Commodity markets have two things in common:

  1. There is plenty of business to go around, that is why it is a commodity market. In a mature, saturated market, the challenge is to attract some of the business that is around, not build a new market.
  2. Customers focus aggressively on price, usually because none of the suppliers in the market give them a reason to focus on anything else, and it is an easy common denominator.
  3. Finding a sustainable point of differentiation is never easy, if it was, everyone would be doing it.  The starting point is to understand what the commodity you sell is used for, understand how the product adds value to the customer, and restructure the offering around the source of value.

    For example, hiring a car is an exercise in price comparison and the convenience of pick-up and drop-off, not much else. A hirer wants a car to give them mobility, flexibility, and economy of time, and money (compared to taxis). Why doesn’t someone charge by the Km after a small base charge to cover insurance and availability. Suddenly, the game is changed! Same with car insurance, we all pay the same differentiated only by the age and location of the driver, and type of car, but cars are about offering mobility, and logically the more you drive, the greater the chance of a claim, so charge by the Km driven after a small  base charge to acknowledge the other variables.
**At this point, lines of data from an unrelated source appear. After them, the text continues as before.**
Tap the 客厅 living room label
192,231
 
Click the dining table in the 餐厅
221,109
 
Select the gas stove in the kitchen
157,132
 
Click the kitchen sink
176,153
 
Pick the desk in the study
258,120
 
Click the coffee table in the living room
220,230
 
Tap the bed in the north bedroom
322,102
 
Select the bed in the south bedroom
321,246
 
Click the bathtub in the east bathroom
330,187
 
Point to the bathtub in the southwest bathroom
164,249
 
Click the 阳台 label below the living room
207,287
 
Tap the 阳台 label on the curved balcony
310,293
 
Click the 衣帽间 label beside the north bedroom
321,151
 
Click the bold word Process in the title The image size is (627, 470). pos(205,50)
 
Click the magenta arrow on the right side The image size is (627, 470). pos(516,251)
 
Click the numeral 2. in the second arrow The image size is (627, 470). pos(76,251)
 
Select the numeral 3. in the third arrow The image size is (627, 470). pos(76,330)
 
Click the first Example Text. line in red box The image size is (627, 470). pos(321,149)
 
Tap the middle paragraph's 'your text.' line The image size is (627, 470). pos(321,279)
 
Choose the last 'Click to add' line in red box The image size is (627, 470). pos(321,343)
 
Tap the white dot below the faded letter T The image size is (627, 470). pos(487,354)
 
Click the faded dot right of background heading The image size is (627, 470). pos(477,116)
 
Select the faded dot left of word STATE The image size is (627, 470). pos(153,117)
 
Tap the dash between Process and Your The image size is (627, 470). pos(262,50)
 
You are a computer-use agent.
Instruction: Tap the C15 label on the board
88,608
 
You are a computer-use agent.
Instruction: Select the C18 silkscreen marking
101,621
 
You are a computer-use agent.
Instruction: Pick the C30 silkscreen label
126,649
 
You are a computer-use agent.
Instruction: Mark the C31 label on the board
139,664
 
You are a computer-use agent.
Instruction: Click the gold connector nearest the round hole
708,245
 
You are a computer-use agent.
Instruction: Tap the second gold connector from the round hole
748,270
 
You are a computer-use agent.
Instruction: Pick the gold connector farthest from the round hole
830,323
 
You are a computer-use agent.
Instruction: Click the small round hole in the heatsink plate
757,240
What about advertising, why not charge by the response, putting some responsibility on the medium to deliver what it promises, even something as basic as printing services, differential pricing based on turnaround times, response rates (even for printed leaflets, brochures, and so on) is possible.

    When you charge for the value delivered, as seen by the customer, rather than just the production, the market loses the second of the characteristics noted above, and differentiation has emerged.